«Unbelievable» ist aktuell die wohl beste Krimiserie. Sie erzählt die wahre Geschichte über eine Vergewaltigungsserie und eine junge Frau, der niemand glaubte. Die von Netflix produzierte und mehrheitlich von Frauen konzipierte Miniserie zeigt auf brillante Weise, wie die sogenannte «rape culture» unsere Gesellschaft prägt. Merritt Wever und Toni Collette glänzen als hartnäckiges Ermittlerinnengespann.
Ein Mann vergewaltigt eine junge Frau, sie geht daraufhin zur Polizei, doch die männlichen Polizisten behandeln sie wie eine Verdächtige. Die Polizisten kommen zum Schluss, sie habe alles erfunden. Immer wieder reden sie ihr ein, sie solle es endlich zugeben. Schlussendlich bricht die Frau ein und sagt, sie habe alles erfunden. Doch der Alptraum ist noch nicht vorbei: Sie wird wegen Falschaussage angeklagt und muss ein Bussgeld zahlen. Ihr richtiger Name wird online bekannt gemacht, sie erhält Drohungen und Hassmails. Die junge Frau ist psychisch am Ende.
Drei Jahre später ermitteln zwei Detektivinnen unabhängig voneinander in ungelösten Vergewaltigungsfällen. Durch Zufall merken sie, dass ihre Fälle sehr ähnlich sind. Sie sind sich sicher, dass sie es mit ein und demselben Täter zu tun haben und legen ihre Untersuchungen zusammen. Nach und nach wird klar, dass die anfangs erwähnte junge Frau ebenfalls zu den Opfern des Täters gehört. Sie hat von Anfang an die Wahrheit gesagt, doch niemand hat ihr geglaubt.
«Das klingt alles unfassbar, beruht aber auf tatsächlichen Ereignissen.»
Das klingt alles unfassbar, beruht aber auf tatsächlichen Ereignissen, die sich zwischen 2008 und 2011 in den US-Bundesstaaten Washington und Colorado zugetragen haben. Mit dieser wahren Geschichte befasst sich die von Netflix produzierte Miniserie «Unbelievable» aus der Feder von Susannah Grant («Erin Brockovich»), Ayelet Waldman und Michael Chabon.
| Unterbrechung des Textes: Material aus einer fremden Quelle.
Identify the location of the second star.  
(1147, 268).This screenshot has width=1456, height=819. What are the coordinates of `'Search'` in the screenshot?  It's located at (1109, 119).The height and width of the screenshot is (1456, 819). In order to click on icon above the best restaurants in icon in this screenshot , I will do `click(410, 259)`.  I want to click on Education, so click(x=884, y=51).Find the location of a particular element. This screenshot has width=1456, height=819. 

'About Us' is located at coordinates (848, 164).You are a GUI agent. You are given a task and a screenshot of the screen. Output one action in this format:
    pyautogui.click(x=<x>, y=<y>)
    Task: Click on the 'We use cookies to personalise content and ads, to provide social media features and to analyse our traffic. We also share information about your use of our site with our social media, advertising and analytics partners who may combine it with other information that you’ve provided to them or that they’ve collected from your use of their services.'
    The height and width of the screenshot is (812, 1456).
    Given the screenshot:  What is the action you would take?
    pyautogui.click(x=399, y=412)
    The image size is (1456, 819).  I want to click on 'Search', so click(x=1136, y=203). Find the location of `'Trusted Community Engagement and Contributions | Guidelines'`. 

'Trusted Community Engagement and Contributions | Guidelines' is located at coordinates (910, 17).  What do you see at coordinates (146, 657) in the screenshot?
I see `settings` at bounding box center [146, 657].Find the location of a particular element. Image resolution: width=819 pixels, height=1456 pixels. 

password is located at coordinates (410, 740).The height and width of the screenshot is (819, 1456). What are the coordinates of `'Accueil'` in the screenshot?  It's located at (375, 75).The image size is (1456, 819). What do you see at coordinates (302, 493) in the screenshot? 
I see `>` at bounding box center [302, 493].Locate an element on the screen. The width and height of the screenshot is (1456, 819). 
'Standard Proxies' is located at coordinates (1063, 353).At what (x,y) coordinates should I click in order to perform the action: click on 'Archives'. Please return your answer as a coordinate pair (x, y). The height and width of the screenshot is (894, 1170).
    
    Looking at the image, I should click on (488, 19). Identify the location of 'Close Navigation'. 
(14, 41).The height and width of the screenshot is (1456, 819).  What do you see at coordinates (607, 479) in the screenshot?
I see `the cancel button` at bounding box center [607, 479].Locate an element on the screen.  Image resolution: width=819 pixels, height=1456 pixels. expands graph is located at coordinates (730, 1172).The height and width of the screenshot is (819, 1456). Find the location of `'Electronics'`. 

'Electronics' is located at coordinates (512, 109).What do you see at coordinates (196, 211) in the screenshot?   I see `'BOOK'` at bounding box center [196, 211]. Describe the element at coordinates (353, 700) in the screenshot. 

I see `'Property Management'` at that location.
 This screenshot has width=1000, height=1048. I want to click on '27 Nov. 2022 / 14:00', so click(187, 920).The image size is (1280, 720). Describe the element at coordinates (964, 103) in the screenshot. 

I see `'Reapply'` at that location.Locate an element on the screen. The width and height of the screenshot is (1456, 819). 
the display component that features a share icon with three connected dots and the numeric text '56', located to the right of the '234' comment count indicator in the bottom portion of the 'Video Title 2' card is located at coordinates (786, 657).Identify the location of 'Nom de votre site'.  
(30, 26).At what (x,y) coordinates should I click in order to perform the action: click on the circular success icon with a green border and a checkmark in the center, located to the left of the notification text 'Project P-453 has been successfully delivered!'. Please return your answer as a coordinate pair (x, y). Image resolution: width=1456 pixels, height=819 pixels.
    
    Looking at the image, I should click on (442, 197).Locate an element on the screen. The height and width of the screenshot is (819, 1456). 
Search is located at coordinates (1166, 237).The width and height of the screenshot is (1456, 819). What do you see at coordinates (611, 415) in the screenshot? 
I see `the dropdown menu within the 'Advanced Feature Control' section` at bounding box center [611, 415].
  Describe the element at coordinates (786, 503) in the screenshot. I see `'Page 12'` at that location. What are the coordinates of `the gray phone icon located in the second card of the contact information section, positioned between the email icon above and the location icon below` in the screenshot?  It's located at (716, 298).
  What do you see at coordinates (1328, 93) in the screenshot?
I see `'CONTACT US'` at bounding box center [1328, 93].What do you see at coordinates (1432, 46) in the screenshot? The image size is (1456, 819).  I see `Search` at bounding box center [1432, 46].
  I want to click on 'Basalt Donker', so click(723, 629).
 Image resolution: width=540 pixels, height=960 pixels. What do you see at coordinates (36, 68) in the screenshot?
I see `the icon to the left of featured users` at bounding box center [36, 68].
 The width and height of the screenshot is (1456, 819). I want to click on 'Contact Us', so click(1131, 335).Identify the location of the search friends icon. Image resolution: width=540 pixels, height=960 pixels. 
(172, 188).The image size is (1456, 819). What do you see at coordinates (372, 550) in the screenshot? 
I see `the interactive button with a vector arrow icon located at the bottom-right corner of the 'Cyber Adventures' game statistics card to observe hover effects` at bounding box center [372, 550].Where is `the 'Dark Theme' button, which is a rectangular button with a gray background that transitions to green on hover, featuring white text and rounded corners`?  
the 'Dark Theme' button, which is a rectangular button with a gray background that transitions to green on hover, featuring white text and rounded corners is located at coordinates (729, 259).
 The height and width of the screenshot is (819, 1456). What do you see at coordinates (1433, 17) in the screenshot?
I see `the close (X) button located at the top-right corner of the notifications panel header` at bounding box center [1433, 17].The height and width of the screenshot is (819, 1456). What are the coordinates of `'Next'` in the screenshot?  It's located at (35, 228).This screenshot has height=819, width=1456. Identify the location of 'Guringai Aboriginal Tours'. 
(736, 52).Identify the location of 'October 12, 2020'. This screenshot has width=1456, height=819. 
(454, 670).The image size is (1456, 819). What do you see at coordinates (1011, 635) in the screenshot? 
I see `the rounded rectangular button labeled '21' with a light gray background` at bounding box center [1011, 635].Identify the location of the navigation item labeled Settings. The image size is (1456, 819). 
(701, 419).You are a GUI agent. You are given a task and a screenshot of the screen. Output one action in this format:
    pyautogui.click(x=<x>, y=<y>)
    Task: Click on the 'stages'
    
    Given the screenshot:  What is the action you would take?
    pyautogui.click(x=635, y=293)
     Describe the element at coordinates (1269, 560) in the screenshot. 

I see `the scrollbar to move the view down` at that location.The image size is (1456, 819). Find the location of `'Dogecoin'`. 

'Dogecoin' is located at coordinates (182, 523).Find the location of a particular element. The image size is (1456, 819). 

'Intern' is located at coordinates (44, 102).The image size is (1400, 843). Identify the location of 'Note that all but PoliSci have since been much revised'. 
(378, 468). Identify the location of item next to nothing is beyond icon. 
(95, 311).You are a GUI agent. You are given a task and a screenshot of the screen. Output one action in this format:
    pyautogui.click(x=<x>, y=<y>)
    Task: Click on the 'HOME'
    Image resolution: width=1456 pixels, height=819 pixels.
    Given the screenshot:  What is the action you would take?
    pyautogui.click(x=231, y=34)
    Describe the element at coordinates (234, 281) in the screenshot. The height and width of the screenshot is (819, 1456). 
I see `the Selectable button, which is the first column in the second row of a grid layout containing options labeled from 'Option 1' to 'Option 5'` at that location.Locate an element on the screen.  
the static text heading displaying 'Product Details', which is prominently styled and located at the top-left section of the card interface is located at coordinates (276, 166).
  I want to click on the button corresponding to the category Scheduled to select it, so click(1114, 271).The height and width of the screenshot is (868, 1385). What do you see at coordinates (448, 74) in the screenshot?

Als Vorlage diente der mit dem Pulitzer-Preis ausgezeichnete Zeitungsartikel «An Unbelievable Story of Rape» aus dem Jahr 2015 der Journalisten T. Christian Miller und Ken Armstrong.
«Unbelievable» setzt im Bundesstaat Washington ein mit der 18-jährigen Marie (Kaitlyn Dever) – die zu Beginn erwähnte Frau, der niemand geglaubt hat. Sie lebt in einer Wohnsiedlung für verhaltensauffällige Jugendliche. Zuvor wurde sie von einer Pflegefamilie zur nächsten gereicht.
Eines morgens ruft Marie die Polizei an und erzählt, sie sei letzte Nacht vergewaltigt worden. Ein Mann stand plötzlich in ihrem Schlafzimmer, und hielt ihr ein Messer an den Hals. Er verband ihre Augen, fesselte und vergewaltigte sie. Über mehrere Stunden. Er machte Fotos von ihr und drohte, sie online zu stellen, falls sie irgendjemandem davon erzähle.
Nachdem Marie der eingerückten Polizei bereits zwei Mal die Vergewaltigung geschildert hat, muss sie den führenden Detectives Parker (Eric Lange) und Pruitt (Bill Fagerbakke) auf dem Revier das Ganze zum x-ten wiederholen. Sie ist müde, hat Kopfschmerzen und steht offensichtlich unter Schock. Sie verzettelt sich in ihren Aussagen und die beiden Detectives zweifeln an Maries Beschreibungen.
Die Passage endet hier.